29 juin 2026

Temps de lecture : 2 min

mediaROI : « L’IA ne remplace pas la rigueur scientifique, elle la démocratise »

Dans cet entretien, Antoine Szalewski, Fondateur et CEO de mediaROI explique comment l'intelligence artificielle démocratise le Marketing Mix Modeling (MMM) pour offrir aux marques une mesure de l'efficacité publicitaire plus rapide et transparente, sans jamais sacrifier la rigueur scientifique.

Antoine Szalewski, Fondateur et CEO de mediaROI

Cette interview a été réalisé en collaboration avec mediaROI

Qu’est-ce que l’intelligence artificielle permet d’accomplir aujourd’hui dans la mesure de l’efficacité marketing par rapport à il y a trois ans ?

Antoine Szalewski : L’IA ne remplace en aucun cas la rigueur scientifique, mais elle permet de rendre la mesure beaucoup plus accessible et rapide. Historiquement, la mise en place d’un Marketing Mix Modeling (MMM) souffrait d’une collecte de données extrêmement chronophage qui pouvait s’étaler sur 3 à 6 mois, et le coût de ce type d’études pouvait dépasser 100 000 euros. De plus, le résultat final se limitait souvent à un document statique de 50 slides peu actionnable, livré une seule fois par an. Aujourd’hui, grâce à l’automatisation de la collecte de la donnée et aux nouvelles technologies, les plateformes accélèrent ce processus et permettent des mises à jour annuelles, semestrielles, trimestrielles, voire mensuelles. Le MMM devient ainsi un véritable outil de pilotage en continu.

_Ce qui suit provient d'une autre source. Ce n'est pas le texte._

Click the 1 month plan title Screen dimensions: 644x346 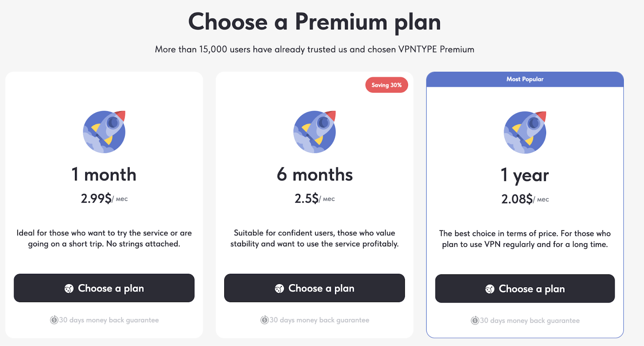pos(104,175)
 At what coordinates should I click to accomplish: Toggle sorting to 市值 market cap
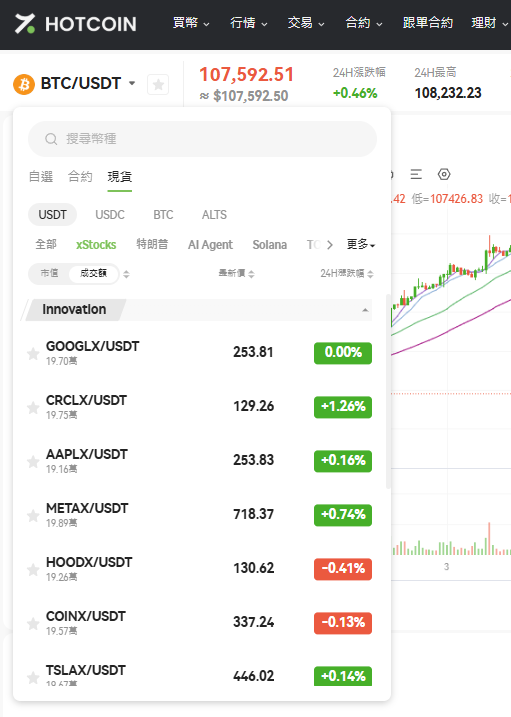tap(49, 273)
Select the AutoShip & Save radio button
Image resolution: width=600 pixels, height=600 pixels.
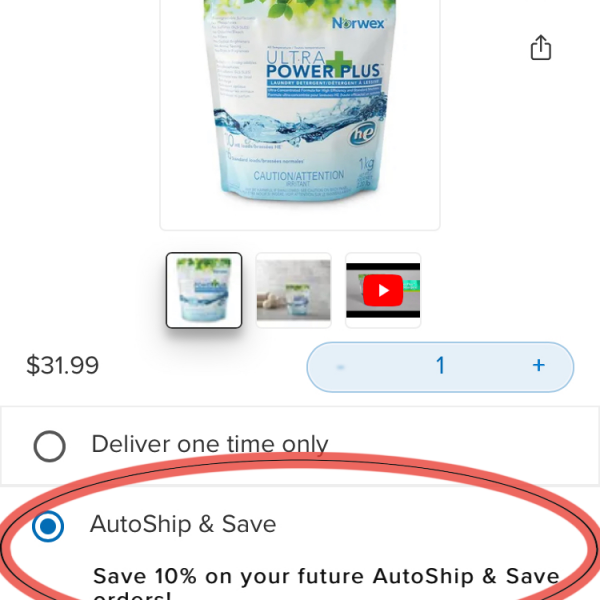click(48, 526)
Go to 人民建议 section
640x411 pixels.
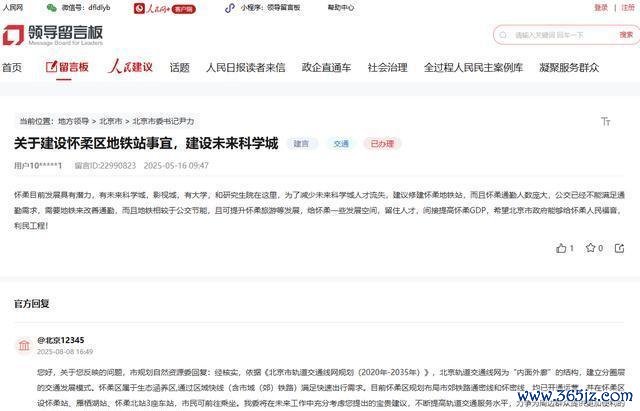pyautogui.click(x=130, y=68)
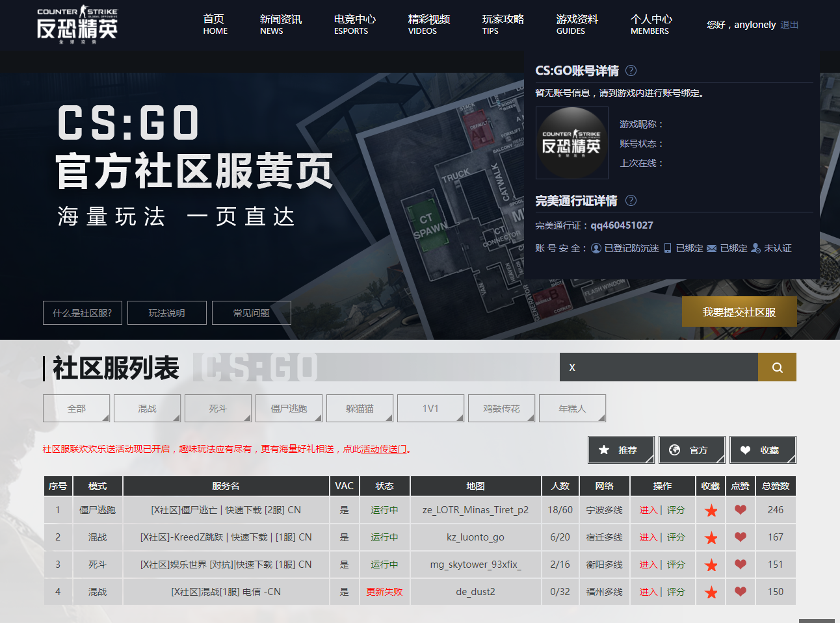The width and height of the screenshot is (840, 623).
Task: Click the Counter-Strike logo in header
Action: click(77, 25)
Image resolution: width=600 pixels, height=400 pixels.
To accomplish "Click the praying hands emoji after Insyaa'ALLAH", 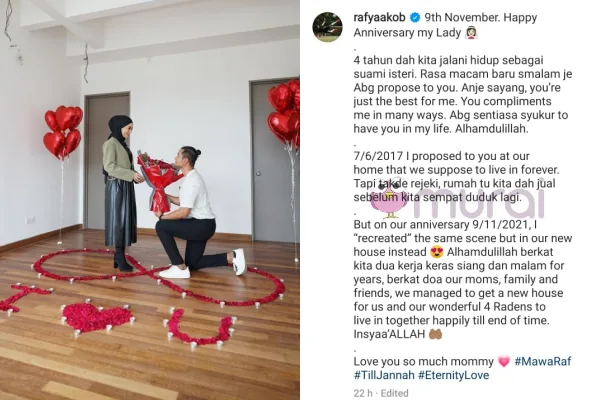I will click(435, 334).
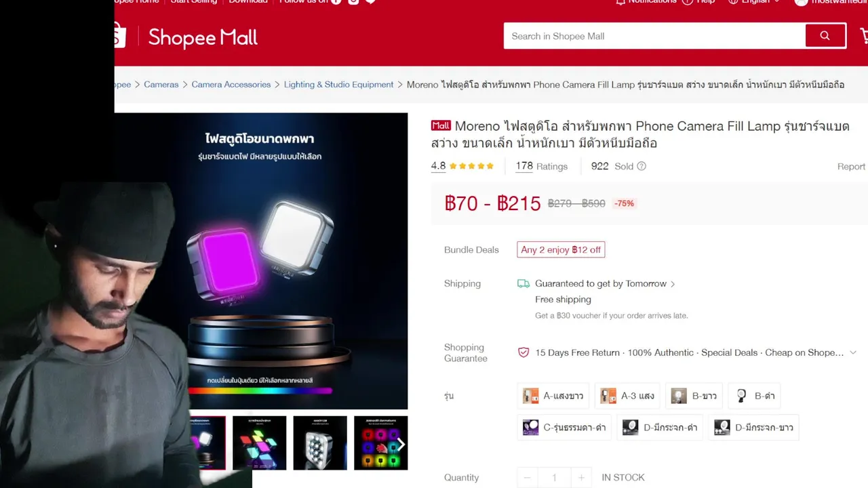Click the Report link
This screenshot has width=868, height=488.
[851, 167]
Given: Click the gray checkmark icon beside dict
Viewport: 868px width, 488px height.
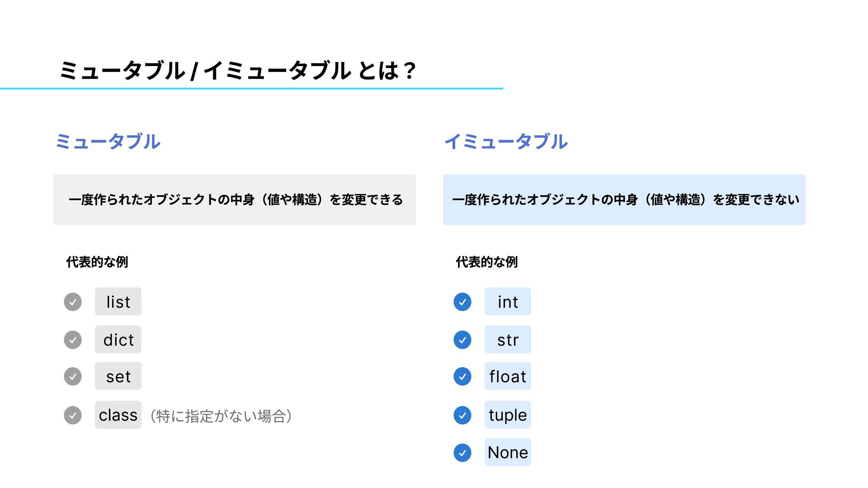Looking at the screenshot, I should tap(73, 340).
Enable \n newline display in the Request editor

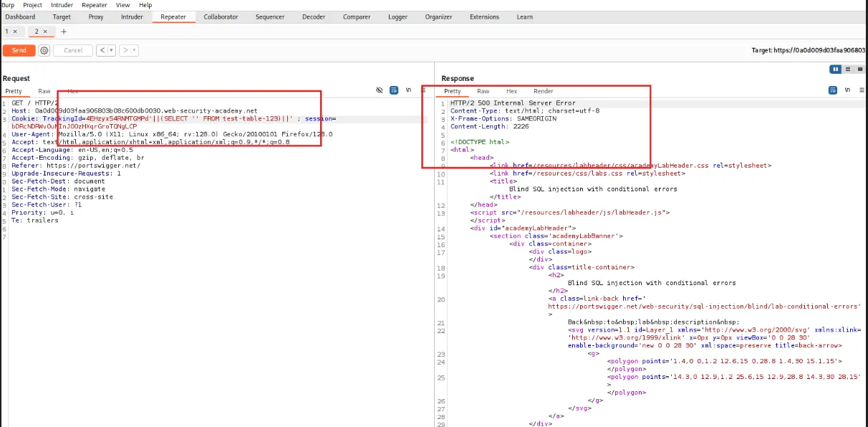[x=408, y=90]
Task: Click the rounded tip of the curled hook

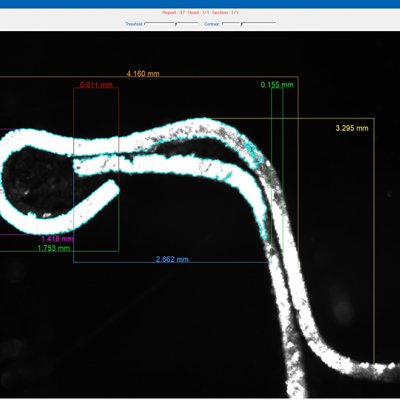Action: 114,188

Comment ce modèle s’intègre-t-il dans le concept d’UMM (Unified Marketing Measurement) ?

L’UMM est un framework apparu vers 2020-2021 à la suite des réglementations RGPD et à l’App Tracking Transparency (ATT) d’Apple, puis avec la limitation des cookies sur Chrome. Plutôt que de travailler en silo, l’UMM propose de combiner trois piliers : le MMM, l’attribution et l’incrémentalité. Dans ce cercle vertueux, le MMM tourné de façon fréquente vient calibrer l’attribution digitale, tandis que les tests d’incrémentalité viennent nourrir et améliorer le paramétrage du MMM. Ce framework tout-en-un permet aux marques d’optimiser leurs choix stratégiques sans avoir à opposer ces différentes méthodologies.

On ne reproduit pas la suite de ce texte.